Render the lines of the listing below, from the line containing "The height and width of the screenshot is (600, 1200)." through the line containing "The height and width of the screenshot is (480, 640).", inclusive, as a JSON list of strings with one string per line and blank lines omitted.
Task inputs below:
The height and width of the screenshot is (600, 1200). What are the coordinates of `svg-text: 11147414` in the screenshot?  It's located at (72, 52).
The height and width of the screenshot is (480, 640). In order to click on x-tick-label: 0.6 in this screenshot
End of Task inputs.
Task inputs below:
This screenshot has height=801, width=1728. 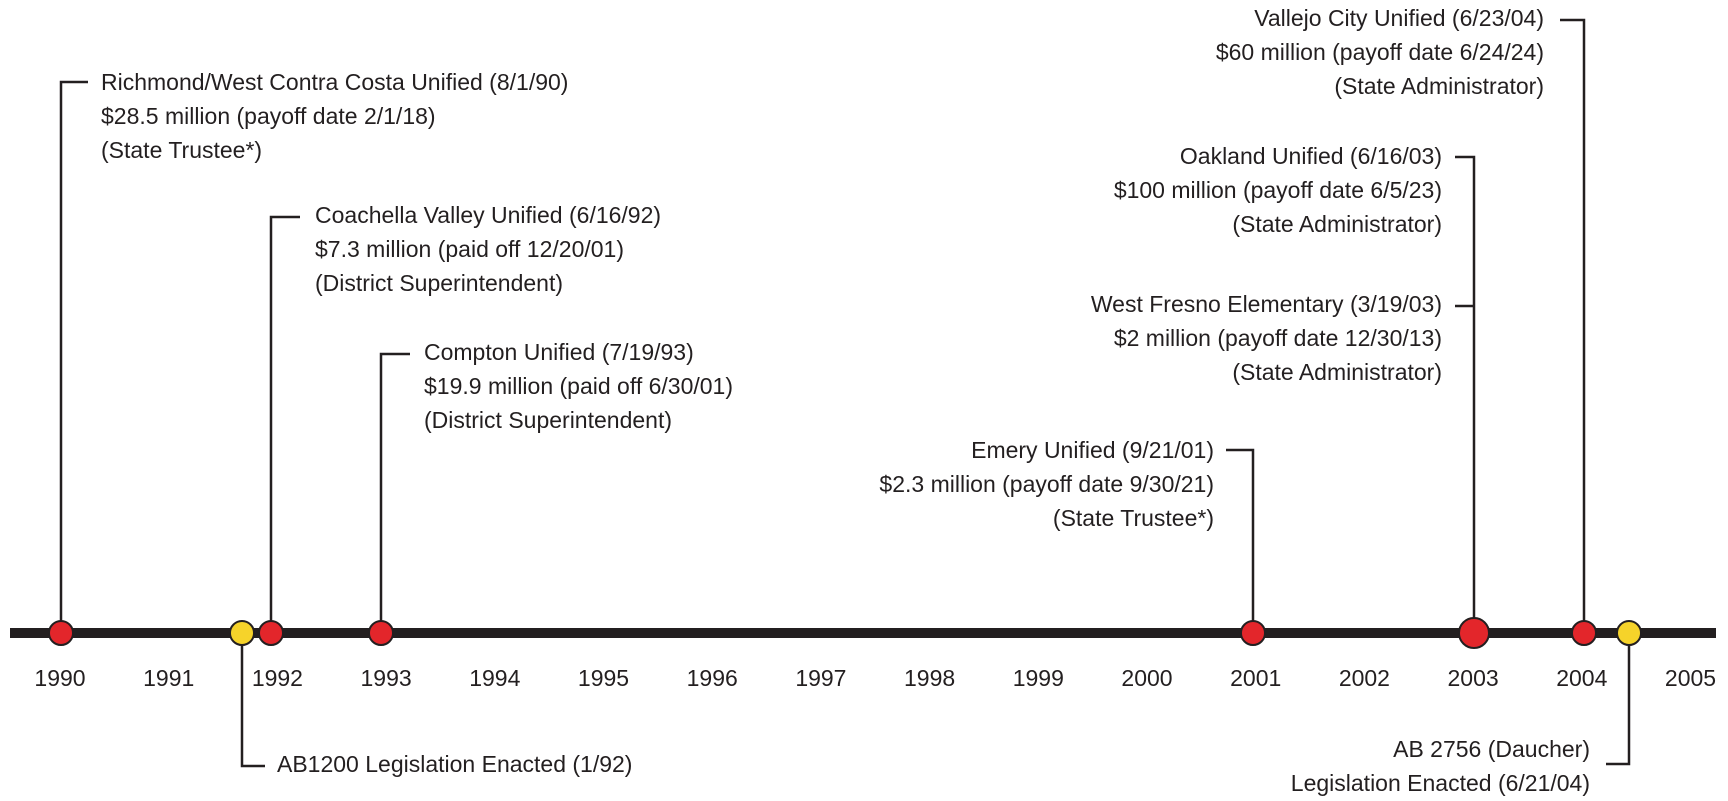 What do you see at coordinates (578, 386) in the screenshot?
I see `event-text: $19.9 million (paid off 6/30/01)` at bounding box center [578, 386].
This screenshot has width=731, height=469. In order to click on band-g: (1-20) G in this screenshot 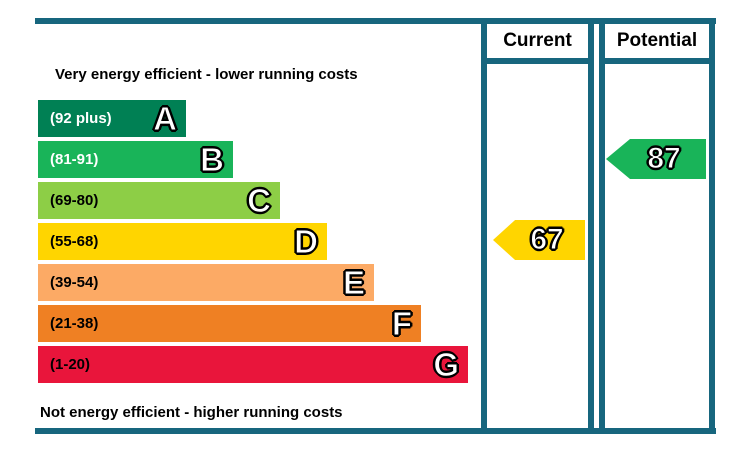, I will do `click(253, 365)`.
End of Task inputs.
## [Reply to the task]
[
  "The height and width of the screenshot is (600, 1200). What are the coordinates of `svg-text: 11147414` in the screenshot?  It's located at (72, 52).",
  "The height and width of the screenshot is (480, 640). In order to click on x-tick-label: 0.6 in this screenshot"
]